There is a must read profile of literary Darwinist and mixed martial artist Jonathan Gottschall in The Chronicle of Higher Education. Recounting how his academic career has stalled in the face of his controversial theories that English Departments and, indeed, literature can be saved by using evolution alone as the key to interpretation. Among his supporters quoted in the article are the great Nabokov scholar Brian Boyd and the professor and popular science writer Steven Pinker. The strangest moment in the profile finds Gottschall asking the author: “What sort of things would I have to say to get you to reach across the table and punch me in the face?”
One of the stranger pursuits of scholars is to assume real people are behind fictional characters and then try to identify them. Or, perhaps it is not so odd that scholars engage is such quest but that there tends to be such an interest in the results outside the field of specialists. Strange because it is hard to understand why a mere obscure name hauled up from the past adds much to our understanding of a novel. Yet, the public is interested. So it is no surprise that an author of such fascination to scholars and general readers as Jane Austen has seen numerous efforts to tie her imaginative creations to the people she knew in real life.

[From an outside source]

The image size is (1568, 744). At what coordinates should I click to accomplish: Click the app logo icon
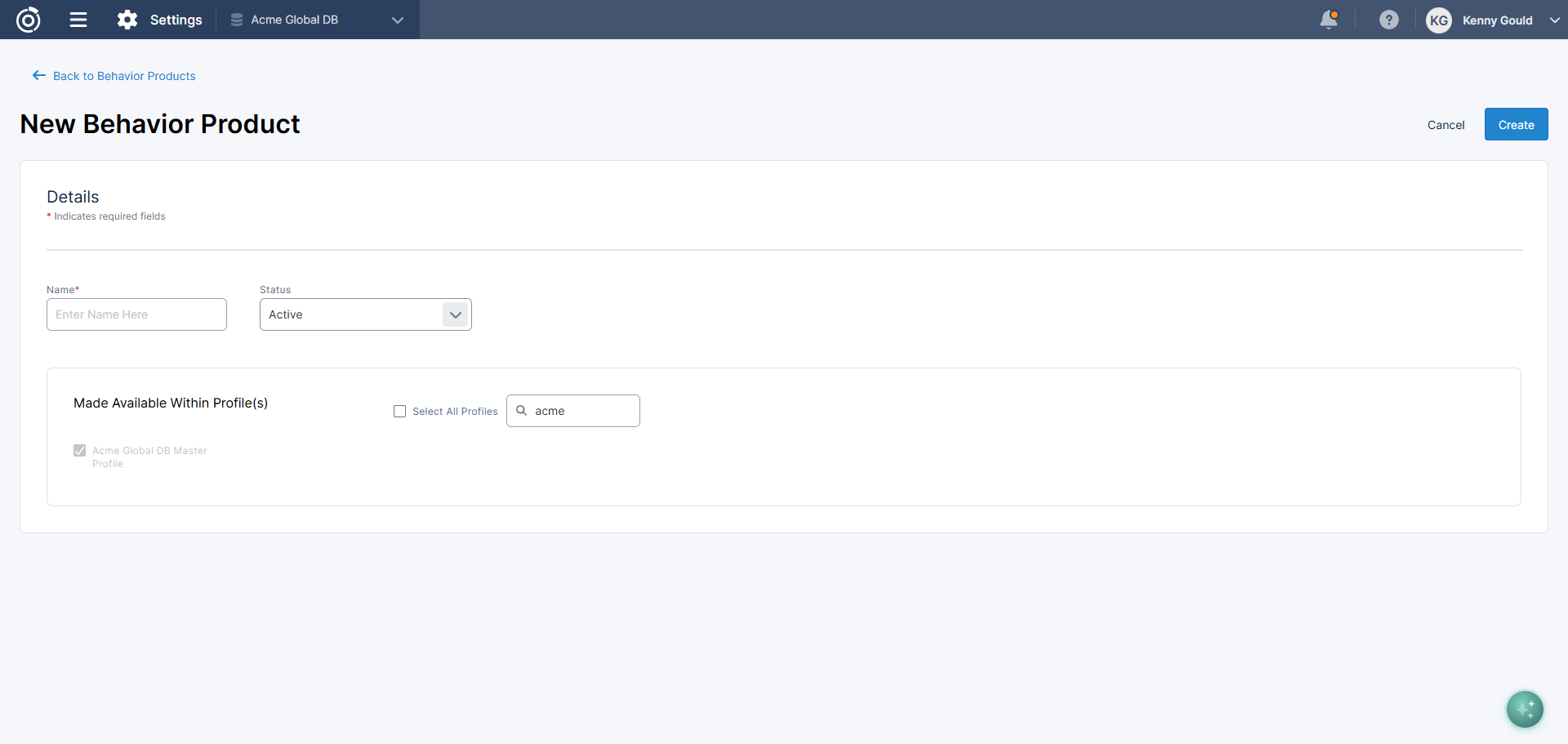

Here is the latest candidate for the real Mr. Darcy.
The contentious battle over PEN American Center’s decision to give a free speech prize to French magazine Charlie Hebdo, whose staff was massacred last year in a terrorist attack, continues. Upset by what they considered the magazine’s offensive content a number of writers pulled out as table hosts for the organizations annual banquet on Tuesday. Among those who withdrew: Peter Carey, Rachel Kushner and Teju Cole. Today brings news that another group of writers has proudly stepped into replace them including Neil Gaiman, Art Spiegelman, and Alison Bechdel. Gaiman is quoted in New York Times: “The Charlie Hebdo PEN award is for courage. The courage to work after the 2011 firebombing of the offices, the courage to put out their magazine in the face of murder…If we cannot applaud that, then we might as well go home…I’ll be proud to host a table on Tuesday night.”